Monday, May 30, 2016

Short And Tweet: History in 140 Characters

Review: Berlin 1945: The Final Days of Hitler's Third Reich by Philip Gibson


It is a sweet premise: if Twitter had existed during WWII, what might your feed look like as Berlin fell? If you expect hashtags and LOLs, you will be disappointed; these "tweets" sent by the movers and shakers (and their "social-media associates") in the Allied and Axis Powers are formal and complete with proper punctuation and spelling. If you hoped for a succinct presentation of attitudes and events, you will find a goldmine here.

As example, I'll share a juxtaposed pair of tweets that epitomizes revelations from the Twitter-stream that one might not acquire from reading a formal history. 

This pair lie adjacent in the feed from Friday, April 27, 1945, as the Goebbels family, Hitler, and Eva Braun share the safety of the Führerbunker:
Magda Goebbels @MGoebbels  The only bathtub in the bunker is in the Führer’s quarters, and he has so kindly offered it for the use of all our 6 children 
Adolf Hitler @AHitler  Early this morning, I ordered the flooding of the Berlin underground to slow the advancing Soviets

There are many of these "accidental" insights buried in the flow of comments. I also found it helpful to search Wikipedia (easy to do from my Kindle) for each of the named persons, reminding myself with the online descriptions of details that were not apparent from the Twitter feed. I could see this being one more useful tool for teaching history, fresh and easily understood.  

The story encompasses 20 days of the Fall of Berlin, beginning with the death of FDR, with quotes and paraphrases of quotes from historical figures (Eleanor Roosevelt, Truman, Stalin, and Churchill; Patton and Zhukov, Jodl, and Heinrici; Hitler, Himmler, and Goebbels; Pravda, Reuters and the BBC). 

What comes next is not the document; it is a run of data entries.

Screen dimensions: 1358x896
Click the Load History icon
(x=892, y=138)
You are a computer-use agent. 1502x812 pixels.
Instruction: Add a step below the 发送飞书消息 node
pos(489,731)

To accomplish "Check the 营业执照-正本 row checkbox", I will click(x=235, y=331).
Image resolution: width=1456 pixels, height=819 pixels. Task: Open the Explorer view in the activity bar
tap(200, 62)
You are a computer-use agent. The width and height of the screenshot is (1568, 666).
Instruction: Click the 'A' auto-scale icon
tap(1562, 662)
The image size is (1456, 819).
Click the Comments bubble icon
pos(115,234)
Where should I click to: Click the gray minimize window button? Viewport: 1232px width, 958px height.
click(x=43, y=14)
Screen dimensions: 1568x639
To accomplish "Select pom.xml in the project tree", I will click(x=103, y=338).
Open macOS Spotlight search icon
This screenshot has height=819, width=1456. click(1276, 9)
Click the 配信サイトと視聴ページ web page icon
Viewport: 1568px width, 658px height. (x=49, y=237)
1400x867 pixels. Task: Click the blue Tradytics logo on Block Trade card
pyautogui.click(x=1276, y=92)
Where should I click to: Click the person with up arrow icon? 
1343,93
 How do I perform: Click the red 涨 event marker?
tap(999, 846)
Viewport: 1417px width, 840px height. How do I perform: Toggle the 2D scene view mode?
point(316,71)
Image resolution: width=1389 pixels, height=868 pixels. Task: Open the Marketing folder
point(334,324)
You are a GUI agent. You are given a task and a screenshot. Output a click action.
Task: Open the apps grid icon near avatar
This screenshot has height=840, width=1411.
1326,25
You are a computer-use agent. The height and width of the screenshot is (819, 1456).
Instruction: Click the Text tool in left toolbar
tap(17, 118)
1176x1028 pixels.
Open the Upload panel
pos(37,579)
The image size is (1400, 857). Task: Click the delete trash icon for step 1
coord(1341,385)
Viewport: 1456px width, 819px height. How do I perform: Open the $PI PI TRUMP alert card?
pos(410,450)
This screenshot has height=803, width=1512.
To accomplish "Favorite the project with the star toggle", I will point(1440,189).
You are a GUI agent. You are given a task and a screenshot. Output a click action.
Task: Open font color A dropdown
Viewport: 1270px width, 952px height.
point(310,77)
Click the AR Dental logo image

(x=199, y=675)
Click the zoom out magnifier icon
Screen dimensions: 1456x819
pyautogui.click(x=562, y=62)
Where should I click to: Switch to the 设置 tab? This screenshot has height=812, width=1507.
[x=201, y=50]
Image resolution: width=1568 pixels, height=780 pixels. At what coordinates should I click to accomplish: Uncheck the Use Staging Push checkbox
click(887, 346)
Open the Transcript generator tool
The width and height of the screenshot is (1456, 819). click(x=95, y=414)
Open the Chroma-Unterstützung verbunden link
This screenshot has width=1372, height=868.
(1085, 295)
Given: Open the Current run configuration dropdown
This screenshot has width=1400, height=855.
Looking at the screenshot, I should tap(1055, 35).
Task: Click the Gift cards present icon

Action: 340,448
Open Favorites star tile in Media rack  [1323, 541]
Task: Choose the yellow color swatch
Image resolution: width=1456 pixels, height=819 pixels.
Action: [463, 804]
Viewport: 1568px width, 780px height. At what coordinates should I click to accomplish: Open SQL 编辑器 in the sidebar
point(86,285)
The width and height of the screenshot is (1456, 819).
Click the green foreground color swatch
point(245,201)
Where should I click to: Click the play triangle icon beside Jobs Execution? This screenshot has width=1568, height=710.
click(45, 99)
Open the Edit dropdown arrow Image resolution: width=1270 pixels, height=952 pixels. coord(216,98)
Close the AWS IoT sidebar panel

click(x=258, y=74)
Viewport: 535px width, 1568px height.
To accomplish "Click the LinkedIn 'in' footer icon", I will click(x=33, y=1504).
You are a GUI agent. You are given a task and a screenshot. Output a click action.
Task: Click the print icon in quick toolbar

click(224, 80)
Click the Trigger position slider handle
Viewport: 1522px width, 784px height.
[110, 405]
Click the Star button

These are real quotes, the actual words of people who mostly died long before social media became a common communication mode. For his sources, Gibson appends an impressive list of references that begins with Shirer's massive The Rise and Fall of the Third Reich. That is a tome I have begun to read at least 8 times in my life, with little success in finishing it.